I know that in my own experience that I had what could be termed a kind of life review while I was still alive, courtesy of the dream state. Others have described these “reviews” of their lives also who have had kundalini awakenings (not all though). It happened not long after I found myself suffused in a brilliant white light during meditation. Not long after that, I had a full-blown kundalini awakening, and in a dream I experienced a shortened version of my life review through all of the main issues in my life that had served to snag me emotionally. I had never had a dream that lasted all night. I hadn’t awakened from sleep drenched in sweat either, but there I was, feeling like I had run a marathon. Did I go to Hell? I did descend into shadow lands within myself in order to acknowledge stuck emotional energy in order to free it. Nowhere have I seen evidence of a desire on the part of the divine presence, the Source, to punish us for what we have done in this life. Even the concept of karma, which is often bent by humans into meaning that the universe is somehow “getting back” at them, is itself merely the result of what we put out setting up conditions for future events….unless we heal and become more aware of how a given energy in our consciousness (often with a powerful emotional component and thus tied very closely to beliefs of all kinds) is creating a given condition for us ongoing. I am reminded of the scene in Jesus Christ Superstar where Judas says, “Just don’t say that I’m damned for all time…” In this world, not even you, Judas (much to the chagrin of many devout Christians).

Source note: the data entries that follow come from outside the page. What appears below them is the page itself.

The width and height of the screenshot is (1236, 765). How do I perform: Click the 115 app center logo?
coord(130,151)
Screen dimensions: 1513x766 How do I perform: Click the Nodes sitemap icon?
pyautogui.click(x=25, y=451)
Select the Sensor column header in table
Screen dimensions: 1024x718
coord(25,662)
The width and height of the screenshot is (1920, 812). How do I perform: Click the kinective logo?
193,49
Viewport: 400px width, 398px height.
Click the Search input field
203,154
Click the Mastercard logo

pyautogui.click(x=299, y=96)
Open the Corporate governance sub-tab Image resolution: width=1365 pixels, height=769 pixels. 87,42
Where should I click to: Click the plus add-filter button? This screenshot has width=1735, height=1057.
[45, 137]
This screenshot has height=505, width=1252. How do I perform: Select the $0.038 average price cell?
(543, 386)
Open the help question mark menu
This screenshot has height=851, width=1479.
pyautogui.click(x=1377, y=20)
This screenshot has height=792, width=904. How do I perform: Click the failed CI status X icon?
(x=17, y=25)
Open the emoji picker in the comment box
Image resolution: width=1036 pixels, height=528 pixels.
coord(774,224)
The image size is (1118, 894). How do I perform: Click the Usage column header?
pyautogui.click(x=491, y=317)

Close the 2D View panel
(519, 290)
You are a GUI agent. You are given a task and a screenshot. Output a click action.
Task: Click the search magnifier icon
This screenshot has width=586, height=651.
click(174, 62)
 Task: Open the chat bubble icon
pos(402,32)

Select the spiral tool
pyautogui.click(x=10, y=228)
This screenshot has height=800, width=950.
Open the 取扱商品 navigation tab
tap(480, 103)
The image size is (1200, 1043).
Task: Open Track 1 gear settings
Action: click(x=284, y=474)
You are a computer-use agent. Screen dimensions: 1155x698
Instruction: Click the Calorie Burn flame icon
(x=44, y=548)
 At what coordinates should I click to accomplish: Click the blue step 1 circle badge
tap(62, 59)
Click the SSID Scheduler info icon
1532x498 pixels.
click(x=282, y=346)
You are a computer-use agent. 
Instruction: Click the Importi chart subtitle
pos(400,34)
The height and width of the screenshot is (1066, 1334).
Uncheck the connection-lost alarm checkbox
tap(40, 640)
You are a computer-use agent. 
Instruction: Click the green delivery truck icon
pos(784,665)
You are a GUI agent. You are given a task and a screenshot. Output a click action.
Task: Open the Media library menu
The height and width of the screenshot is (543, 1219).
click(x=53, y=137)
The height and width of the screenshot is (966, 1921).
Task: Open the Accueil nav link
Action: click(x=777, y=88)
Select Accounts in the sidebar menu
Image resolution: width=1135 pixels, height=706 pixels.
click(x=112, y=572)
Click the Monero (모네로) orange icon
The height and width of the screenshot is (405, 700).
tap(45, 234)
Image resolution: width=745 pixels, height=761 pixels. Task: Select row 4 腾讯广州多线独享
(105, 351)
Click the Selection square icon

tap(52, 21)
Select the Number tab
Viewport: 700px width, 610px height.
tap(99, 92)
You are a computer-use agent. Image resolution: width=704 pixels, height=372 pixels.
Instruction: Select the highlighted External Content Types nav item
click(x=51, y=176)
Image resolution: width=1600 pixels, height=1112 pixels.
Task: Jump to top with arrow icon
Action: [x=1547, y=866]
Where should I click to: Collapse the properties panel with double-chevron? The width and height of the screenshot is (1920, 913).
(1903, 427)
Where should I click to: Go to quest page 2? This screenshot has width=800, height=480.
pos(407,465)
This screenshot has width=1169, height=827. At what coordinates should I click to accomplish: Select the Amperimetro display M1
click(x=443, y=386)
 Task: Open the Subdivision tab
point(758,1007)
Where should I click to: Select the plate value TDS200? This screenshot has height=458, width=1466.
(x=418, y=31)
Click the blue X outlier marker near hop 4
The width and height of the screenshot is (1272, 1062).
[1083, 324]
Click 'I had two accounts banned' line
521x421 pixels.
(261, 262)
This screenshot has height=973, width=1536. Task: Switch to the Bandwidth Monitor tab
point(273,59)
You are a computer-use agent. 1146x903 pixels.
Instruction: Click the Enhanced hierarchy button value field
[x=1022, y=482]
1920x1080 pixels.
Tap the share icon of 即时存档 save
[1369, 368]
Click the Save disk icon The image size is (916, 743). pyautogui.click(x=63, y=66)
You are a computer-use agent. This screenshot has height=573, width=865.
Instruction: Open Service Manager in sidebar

It seems that when we reach a place in our development when we can really see our stuff, we tend to see it and the inner compass which exists in all of us helps us to know how to feel about our lives and our actions. It is true that people do terrible things, but the compass I mention still exists within all of us. In many cases, our access to this divine conscience is buried, covered over. It is also buried behind tons of false beliefs about what we think is good and what we are told is bad. It is never so simple as that, nor black and white.

One of the great prisons for us concerns sin and what we think sin is. Our beliefs about our sexuality and our nature as bliss has somehow managed to become distorted and wounded. There is, though, the bliss body “beneath” the pain body, and when you can dispense with focusing on pain you can begin to experience bliss. The advantage of this is that bliss can help pain to drop away. At the end of the day, you are either going to let it go or you aren’t. i spent a few years trying to manage or wrest my junk out of me. No. There is a way and it is through radical forgiveness. If you can practice that in an honest way, you can in short order, release the stored emotion that causes you to feel reactive to a host of issues in your day to day life. One of the most curious connections between the bliss body and our trauma is how physical bliss is so closely tied to our sexuality. Sexuality is itself a minefield for all of us, and it requires healing to be able to experience bliss ongoing.

Sin was seen as anything that served to distance us from God. In early Christianity the mystics whose history was largely swept from the stage (the Gnostics) describe this as a state of life or a state of death. Sin made us like “dead” and waking up was what restored us to a new glorious life, freed from the burden of sin in each person. In that sense, this is the best description for sin because how we act and how those actions coarsen our soft insides so that we grow dull and can no longer feel the delight that is the divine, then the idea of sin has a place I suppose…I just wish we hadn’t used it as a tool for control.